Mary Jane sat down on the big chair and started counting
the boards in the floor. “One, two, three,
six nine seven, ten,” she said to herself patiently.
“Then if nobody can come to see me, I guess I’ll
have to find somebody right in this house. I
wonder—”
What did she wonder?—wait and see.
“You sit right there, Dorothy, and make yourself
at home,” said Mary Jane, “and I’ll
get Marie Georgiannamore for you to play with.”
“What in the world!” exclaimed Mrs. Merrill
to herself as she passed Mary Jane’s door on
the morning after Junior had had his shower bath.
“Who can be there now? I particularly told
Mary Jane not to invite any children in, this week.”
She opened the door and was already to say, “Whose
little girl are you?” as she usually did to
new friends that Mary Jane brought home. But
this time there wasn’t any little girl there!
Only Mary Jane and her dolls and her teddy bears playing
as contentedly as you please.
“Oh!” laughed Mrs. Merrill, much relieved,
“that’s a joke on me, Mary Jane; I thought
you were talking to some new little girl. I didn’t
know that you had named one of your dolls Dorothy.”
“I was talking to a little girl,” answered
Mary Jane solemnly, “and I haven’t changed
the name of one of my dolls—not one.”
“Well, that’s nice,” said Mrs. Merrill,
but she didn’t pay more than half attention
to what Mary Jane said because she just happened to
think of something that she surely must order from
the grocery as soon as she could get downstairs.

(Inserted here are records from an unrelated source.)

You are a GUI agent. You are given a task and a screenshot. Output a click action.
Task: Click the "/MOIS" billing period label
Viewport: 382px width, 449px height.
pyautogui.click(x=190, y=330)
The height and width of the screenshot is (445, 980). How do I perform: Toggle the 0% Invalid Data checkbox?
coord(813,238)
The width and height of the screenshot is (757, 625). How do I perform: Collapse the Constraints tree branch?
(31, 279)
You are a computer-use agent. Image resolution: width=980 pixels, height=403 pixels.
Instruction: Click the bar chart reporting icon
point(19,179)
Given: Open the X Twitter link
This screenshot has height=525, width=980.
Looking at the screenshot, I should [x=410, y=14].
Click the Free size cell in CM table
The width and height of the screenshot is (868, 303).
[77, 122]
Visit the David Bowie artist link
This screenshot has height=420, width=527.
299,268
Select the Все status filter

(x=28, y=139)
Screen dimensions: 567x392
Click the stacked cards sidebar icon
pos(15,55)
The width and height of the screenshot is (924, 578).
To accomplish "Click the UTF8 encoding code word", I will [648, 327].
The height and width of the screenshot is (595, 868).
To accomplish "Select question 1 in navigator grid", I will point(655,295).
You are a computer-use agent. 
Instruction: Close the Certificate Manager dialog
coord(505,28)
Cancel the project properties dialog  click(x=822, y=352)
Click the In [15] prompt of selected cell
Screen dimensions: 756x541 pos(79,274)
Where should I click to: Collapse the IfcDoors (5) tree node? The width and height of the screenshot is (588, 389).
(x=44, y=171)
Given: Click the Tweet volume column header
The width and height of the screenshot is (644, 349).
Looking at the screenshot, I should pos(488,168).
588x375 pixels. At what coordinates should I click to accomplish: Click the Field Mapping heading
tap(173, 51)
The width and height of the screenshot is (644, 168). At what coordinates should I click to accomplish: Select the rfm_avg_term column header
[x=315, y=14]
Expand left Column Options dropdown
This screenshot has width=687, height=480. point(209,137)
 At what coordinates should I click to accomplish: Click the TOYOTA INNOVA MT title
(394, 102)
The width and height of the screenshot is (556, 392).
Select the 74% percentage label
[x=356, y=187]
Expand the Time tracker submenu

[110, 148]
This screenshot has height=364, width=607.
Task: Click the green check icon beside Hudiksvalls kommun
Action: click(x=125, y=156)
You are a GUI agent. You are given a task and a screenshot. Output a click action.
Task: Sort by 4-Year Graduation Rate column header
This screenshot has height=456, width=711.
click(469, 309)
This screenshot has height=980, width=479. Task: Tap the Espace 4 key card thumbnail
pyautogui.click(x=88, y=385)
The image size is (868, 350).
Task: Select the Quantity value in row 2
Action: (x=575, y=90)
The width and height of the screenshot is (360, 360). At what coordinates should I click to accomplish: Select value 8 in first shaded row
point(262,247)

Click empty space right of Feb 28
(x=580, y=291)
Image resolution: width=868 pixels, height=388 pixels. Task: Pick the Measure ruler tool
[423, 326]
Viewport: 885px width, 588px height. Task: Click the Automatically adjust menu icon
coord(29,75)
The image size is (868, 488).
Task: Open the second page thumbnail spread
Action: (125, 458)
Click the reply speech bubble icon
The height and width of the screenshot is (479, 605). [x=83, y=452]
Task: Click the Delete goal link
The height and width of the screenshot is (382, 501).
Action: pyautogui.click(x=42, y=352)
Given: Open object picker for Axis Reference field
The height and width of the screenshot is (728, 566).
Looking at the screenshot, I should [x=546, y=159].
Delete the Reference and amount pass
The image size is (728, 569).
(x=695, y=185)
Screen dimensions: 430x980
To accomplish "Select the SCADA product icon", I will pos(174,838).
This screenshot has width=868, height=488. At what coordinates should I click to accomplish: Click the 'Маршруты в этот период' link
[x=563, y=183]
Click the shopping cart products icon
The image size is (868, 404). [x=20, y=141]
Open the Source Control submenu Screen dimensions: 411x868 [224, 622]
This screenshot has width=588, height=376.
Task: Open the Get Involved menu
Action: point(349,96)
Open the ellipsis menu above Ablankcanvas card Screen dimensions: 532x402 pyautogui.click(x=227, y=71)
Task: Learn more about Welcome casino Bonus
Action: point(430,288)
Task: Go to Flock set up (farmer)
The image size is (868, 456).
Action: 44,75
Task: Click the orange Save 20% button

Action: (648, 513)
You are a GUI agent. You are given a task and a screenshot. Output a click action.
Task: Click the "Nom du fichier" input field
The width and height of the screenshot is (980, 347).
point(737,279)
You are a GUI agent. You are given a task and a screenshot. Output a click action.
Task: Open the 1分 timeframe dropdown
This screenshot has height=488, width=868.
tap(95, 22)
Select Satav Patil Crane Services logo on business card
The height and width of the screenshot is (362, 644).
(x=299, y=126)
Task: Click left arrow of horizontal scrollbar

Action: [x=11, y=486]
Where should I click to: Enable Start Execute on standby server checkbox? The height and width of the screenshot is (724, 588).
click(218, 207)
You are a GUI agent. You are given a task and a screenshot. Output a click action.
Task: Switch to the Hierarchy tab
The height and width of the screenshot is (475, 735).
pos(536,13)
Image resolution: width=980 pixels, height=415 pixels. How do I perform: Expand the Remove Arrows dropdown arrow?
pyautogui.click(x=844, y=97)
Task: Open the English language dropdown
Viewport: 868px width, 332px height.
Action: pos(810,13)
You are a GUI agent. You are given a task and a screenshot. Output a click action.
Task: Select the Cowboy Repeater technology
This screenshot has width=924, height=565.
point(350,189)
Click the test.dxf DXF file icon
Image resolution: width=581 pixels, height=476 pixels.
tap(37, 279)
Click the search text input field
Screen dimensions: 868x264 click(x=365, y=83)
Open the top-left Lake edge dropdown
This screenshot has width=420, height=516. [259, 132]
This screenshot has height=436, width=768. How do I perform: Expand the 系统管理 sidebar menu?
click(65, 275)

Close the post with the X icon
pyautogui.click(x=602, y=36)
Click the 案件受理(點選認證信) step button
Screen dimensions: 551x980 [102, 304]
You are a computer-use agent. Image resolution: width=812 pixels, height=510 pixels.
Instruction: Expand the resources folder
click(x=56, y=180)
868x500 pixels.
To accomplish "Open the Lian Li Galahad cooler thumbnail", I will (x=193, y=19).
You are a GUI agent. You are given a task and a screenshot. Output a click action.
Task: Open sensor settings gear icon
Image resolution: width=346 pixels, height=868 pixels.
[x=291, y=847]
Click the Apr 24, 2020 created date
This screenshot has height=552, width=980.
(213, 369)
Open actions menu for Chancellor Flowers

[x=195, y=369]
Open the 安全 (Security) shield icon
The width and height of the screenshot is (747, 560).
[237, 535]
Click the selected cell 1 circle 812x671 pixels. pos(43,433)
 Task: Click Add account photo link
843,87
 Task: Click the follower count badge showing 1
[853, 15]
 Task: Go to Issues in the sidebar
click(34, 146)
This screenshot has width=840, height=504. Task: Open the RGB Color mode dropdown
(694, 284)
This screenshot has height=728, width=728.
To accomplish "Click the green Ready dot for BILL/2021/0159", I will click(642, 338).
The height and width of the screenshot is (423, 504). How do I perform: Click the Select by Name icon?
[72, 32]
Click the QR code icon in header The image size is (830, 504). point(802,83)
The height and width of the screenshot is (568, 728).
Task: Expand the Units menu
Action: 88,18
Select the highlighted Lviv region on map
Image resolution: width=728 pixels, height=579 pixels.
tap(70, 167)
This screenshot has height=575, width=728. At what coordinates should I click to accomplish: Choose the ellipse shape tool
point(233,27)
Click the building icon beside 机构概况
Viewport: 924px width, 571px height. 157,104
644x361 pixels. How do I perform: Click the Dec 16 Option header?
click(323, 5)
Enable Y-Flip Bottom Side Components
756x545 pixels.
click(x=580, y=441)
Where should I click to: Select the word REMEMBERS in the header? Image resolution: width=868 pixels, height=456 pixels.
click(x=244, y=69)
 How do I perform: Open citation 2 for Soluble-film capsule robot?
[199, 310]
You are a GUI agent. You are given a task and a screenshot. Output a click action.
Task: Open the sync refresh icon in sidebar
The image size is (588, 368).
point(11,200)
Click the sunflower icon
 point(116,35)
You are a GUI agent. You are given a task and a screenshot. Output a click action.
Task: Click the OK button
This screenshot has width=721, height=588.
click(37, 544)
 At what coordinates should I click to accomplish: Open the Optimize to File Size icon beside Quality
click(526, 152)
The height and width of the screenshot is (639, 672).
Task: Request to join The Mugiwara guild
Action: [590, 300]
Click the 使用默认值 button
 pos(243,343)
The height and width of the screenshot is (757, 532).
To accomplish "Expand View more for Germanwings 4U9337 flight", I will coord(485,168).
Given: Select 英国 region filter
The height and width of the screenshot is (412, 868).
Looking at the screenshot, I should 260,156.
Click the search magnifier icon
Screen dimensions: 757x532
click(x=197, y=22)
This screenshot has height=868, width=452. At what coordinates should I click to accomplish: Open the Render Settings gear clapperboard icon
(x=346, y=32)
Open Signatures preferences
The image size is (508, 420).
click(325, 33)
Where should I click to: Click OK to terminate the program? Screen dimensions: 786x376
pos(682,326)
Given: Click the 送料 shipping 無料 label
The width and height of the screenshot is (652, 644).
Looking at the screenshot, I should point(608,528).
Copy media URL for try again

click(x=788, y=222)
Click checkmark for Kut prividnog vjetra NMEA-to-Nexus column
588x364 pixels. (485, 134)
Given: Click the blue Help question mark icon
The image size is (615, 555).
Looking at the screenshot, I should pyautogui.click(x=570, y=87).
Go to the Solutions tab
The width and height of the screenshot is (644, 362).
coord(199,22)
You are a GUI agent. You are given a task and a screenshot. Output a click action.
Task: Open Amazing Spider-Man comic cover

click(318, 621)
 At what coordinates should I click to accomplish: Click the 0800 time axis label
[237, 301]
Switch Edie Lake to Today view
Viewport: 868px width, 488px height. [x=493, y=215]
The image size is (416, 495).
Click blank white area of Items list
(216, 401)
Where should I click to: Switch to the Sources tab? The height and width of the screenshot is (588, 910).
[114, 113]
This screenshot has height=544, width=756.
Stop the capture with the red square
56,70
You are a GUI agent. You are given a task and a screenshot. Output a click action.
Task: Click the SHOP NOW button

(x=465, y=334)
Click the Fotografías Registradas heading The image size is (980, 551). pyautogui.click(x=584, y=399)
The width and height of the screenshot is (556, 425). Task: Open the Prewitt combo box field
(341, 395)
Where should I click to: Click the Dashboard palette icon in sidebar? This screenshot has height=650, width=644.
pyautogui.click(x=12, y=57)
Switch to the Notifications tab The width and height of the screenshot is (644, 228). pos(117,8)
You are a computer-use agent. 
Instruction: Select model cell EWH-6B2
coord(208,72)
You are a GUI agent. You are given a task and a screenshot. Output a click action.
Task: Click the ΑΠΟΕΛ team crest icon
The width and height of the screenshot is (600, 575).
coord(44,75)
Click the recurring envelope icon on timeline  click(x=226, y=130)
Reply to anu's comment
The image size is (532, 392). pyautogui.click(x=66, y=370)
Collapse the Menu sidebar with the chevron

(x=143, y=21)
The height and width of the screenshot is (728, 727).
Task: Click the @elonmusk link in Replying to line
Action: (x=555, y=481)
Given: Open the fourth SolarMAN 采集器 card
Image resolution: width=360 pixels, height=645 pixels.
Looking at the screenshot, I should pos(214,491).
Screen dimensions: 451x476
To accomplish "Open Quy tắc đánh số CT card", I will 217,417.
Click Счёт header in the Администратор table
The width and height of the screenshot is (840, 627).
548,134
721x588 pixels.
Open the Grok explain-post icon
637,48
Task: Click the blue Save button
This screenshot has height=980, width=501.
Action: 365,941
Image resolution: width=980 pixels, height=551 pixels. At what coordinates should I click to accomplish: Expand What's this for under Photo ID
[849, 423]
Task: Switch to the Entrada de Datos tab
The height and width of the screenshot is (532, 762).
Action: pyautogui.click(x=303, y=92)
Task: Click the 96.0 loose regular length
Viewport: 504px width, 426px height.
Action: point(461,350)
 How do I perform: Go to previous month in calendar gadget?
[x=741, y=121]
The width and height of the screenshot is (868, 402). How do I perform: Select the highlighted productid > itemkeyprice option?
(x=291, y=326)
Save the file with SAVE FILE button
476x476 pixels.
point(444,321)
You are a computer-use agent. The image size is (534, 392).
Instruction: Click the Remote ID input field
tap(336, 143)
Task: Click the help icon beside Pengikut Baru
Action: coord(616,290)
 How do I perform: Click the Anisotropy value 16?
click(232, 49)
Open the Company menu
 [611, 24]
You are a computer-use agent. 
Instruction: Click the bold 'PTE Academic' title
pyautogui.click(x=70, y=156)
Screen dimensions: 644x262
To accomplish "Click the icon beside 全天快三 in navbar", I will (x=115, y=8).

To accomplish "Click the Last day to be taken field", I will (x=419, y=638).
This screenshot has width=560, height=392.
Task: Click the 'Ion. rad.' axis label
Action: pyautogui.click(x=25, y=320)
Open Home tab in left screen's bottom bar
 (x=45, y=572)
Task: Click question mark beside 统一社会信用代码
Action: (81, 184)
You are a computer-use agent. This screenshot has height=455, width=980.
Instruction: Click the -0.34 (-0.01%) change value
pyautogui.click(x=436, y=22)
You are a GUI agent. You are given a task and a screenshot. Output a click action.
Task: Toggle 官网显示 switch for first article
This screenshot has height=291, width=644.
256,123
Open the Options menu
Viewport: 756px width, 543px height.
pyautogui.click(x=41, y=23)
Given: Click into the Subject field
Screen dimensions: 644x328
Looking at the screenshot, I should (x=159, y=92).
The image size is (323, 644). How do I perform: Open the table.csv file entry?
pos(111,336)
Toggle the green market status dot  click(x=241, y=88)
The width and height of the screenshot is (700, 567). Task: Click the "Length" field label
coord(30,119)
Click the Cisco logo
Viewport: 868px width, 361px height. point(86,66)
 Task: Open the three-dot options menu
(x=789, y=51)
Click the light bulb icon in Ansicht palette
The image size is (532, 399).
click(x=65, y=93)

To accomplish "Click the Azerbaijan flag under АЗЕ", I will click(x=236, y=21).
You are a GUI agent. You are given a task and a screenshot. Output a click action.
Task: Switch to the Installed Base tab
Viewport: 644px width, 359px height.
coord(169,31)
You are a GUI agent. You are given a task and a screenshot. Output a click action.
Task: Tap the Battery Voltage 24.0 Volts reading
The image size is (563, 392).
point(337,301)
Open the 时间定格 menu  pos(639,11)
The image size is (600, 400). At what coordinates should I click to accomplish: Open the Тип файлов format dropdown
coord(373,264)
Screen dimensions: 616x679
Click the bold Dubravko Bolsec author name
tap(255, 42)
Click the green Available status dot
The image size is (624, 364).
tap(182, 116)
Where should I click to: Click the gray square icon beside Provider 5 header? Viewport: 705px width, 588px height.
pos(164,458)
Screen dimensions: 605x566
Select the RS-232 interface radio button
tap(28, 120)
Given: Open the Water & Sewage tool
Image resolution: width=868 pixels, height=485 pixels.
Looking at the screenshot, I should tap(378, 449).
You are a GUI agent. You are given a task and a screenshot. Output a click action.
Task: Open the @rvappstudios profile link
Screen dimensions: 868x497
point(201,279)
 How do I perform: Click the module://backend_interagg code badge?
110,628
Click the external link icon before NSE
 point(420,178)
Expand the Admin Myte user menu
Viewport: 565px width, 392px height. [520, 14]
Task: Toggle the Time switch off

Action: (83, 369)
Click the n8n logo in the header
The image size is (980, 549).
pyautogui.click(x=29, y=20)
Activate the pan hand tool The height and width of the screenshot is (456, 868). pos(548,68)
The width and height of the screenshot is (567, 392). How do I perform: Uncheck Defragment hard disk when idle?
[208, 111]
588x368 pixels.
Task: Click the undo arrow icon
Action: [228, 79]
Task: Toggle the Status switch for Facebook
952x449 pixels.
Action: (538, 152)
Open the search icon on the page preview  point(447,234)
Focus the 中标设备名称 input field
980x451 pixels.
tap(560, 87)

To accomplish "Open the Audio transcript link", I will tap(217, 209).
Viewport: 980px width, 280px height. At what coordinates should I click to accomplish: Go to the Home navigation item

“I’m glad you are having such a good time.”
And she kissed her little daughter lightly and went
away.
“You’ll have to excuse her, Dorothy,”
apologized Mary Jane, “grown folks don’t
know much sometimes and I’m sure she didn’t
see you or she’d have asked you to stay for
lunch.” She pulled two chairs over to the
window seat, got out paper and colored pencils and
then sat down in one chair. “Now you make
snow on your paper and I’ll make a picture.”
For some minutes there was quiet in the nursery except
for the sound of Mary Jane’s pencil rubbing,
rubbing on the paper.
“There!” she said at last, “there’s
a cow and two chickens and a strawberry like they
have at my great-grandmother’s that Dr. Smith
told me about. Let’s see your snow,”
she added politely. She picked up the blank piece
of white paper that lay in front of the other chair
and looked at it thoughtfully. “You do
make nice snow, Dorothy,” she said, “it’s
so clean and white. Now let’s go down and
see if lunch is ready.”
When she reached the door of the nursery, she stepped
back to let some one pass out in front of her and
as she went downstairs she was careful to keep well
to one side so that there was plenty of room for some
one to walk beside her. She went through the
empty living room, through the dining room and out
into the kitchen where her mother was working.